Sure, you may know the basics: keeping the tank clean, keeping the water’s temperature in check, keeping track of your fish’s food intake, and so on and so forth. You may know a lot about caring for gold fish in general, but do you know anything about breeding gold fish in particular?
For instance, did you know that gold fish need adequate room to mate, otherwise they don’t do it at all? If your tank has a fairly small surface area or you still stick your gold fish in a bowl, then chances are you don’t. Gold fish can and will breed if left on their own, but unless you provide them with an environment conducive to breeding (ample nutrition and a tank with a fairly big surface area), you shouldn’t count on any sparks to fly.
Oh, and did you know that once the eggs are laid, they hatch after 2-5 days? And that a week after they hatch, the spawn will already start to resemble their parents, minus the color? That’s right, gold fish grow at an alarmingly fast rate. But do you know why?
They mature at that speed because evolution has conditioned them to live fast, else not live at all. Fresh offspring are constantly in danger of being devoured by their parents, especially when both child and parent alike are floating around in the same space. The basics of gold fish care rarely – if ever – advise you to keep the fry in a separate bowl, away from their gluttonous parents.
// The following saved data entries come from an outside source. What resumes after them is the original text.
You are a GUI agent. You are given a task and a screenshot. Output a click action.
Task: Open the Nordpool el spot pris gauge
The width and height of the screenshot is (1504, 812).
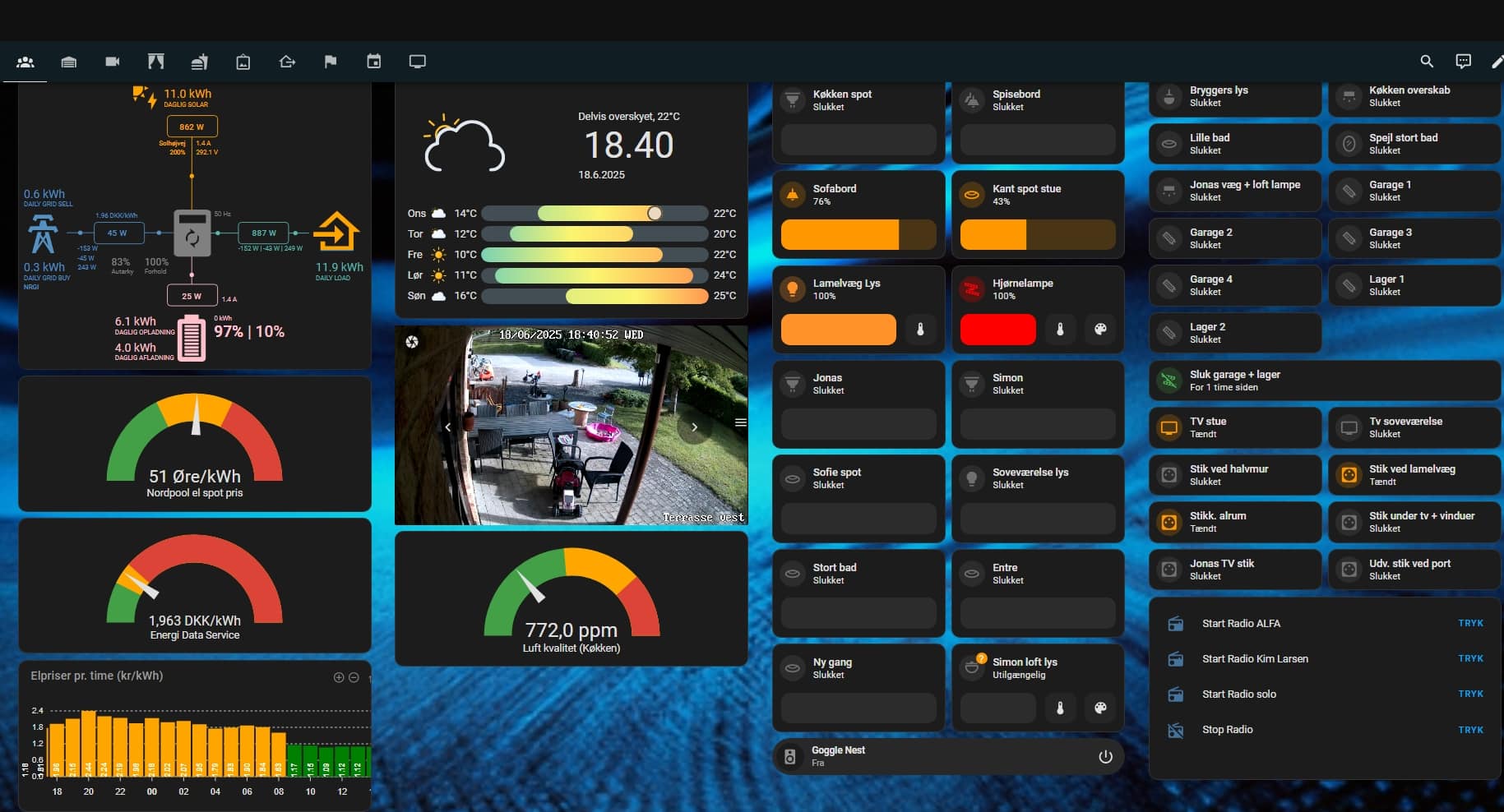click(x=195, y=444)
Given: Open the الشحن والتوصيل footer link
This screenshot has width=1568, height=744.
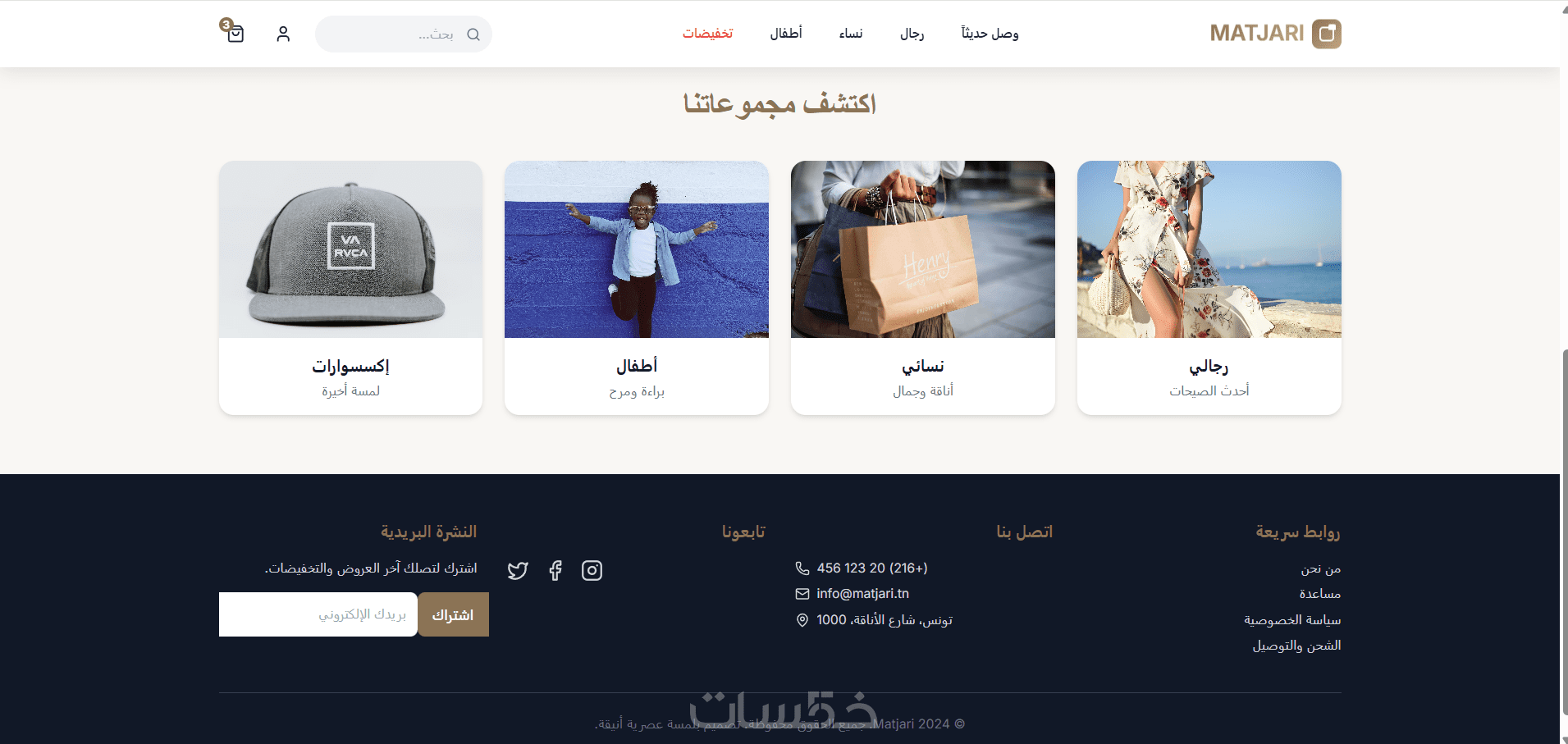Looking at the screenshot, I should (1296, 646).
See how different simply caring for gold fish is from breeding them? And we’re not even done yet.
What good is breeding your gold fish if you don’t plan on allowing the fry to mature as best they could, right?
Adequate nourishment is key. But if you think that feeding fry is no different than feeding fully matured gold fish, then you’ve once again proven that you’re still a ways to go from being prepared to take on the responsibilities that come with breeding. Fry are especially small; so much so, in fact, that simply nourishing them is quite a task in itself – one that is all too easy for beginners to screw up royally.
How so? As you can probably guess, there are more ways than one, but overfeeding is pretty much the norm. Not too many people seem to understand that fry can only eat so much, so they end up littering the tank with enough food to pollute the water, causing the little ones to choke on their food even when they aren’t eating. And even less know that fry shouldn’t be fed until three days after they hatch (embryos need a few days to absorb all the yolk from the eggs), which again, results in waste.
Taking this all in at once can be intimidating, even for someone well-versed in the art of caring for gold fish. But if you’re still dead set on breeding regardless, then you’ve got as good a chance as anyone of doing it well. Pair that determination with a bit more practical knowledge, and you’ll be a proud parent of a bunch of small fry before you know it.